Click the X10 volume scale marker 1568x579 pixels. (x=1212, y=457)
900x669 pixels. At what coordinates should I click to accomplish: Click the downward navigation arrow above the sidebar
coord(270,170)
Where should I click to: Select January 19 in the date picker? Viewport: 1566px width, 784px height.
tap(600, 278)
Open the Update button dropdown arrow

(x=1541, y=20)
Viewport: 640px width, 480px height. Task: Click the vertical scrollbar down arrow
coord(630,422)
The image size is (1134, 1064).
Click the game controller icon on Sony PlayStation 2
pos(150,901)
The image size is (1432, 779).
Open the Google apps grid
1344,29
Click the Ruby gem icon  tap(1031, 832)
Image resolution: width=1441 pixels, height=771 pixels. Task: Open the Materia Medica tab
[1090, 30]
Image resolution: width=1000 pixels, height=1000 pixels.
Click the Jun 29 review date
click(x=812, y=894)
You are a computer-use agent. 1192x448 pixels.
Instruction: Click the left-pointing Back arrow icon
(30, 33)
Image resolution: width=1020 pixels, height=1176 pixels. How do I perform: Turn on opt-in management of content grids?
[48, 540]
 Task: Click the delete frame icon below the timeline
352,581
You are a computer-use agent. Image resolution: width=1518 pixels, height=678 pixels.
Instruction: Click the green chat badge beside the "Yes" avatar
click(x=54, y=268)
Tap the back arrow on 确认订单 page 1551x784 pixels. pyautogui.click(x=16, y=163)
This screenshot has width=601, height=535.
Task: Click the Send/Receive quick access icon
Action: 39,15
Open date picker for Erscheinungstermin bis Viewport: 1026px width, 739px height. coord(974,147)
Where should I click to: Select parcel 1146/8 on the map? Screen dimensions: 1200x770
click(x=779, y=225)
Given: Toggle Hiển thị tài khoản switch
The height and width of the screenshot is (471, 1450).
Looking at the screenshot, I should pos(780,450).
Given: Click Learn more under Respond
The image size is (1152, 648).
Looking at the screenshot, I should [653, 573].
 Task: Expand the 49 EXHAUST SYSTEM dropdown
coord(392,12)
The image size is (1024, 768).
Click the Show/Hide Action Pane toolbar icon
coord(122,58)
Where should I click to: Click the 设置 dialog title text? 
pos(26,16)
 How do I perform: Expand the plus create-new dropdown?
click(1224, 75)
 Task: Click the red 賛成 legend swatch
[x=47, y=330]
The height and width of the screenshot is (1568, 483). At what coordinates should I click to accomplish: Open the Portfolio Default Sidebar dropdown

◆ ◆ ◆

*TASK PROMPT*. In the data above, how many lines carry the string "agent"? Only the number should be given.

*YOUR RESPONSE*. 2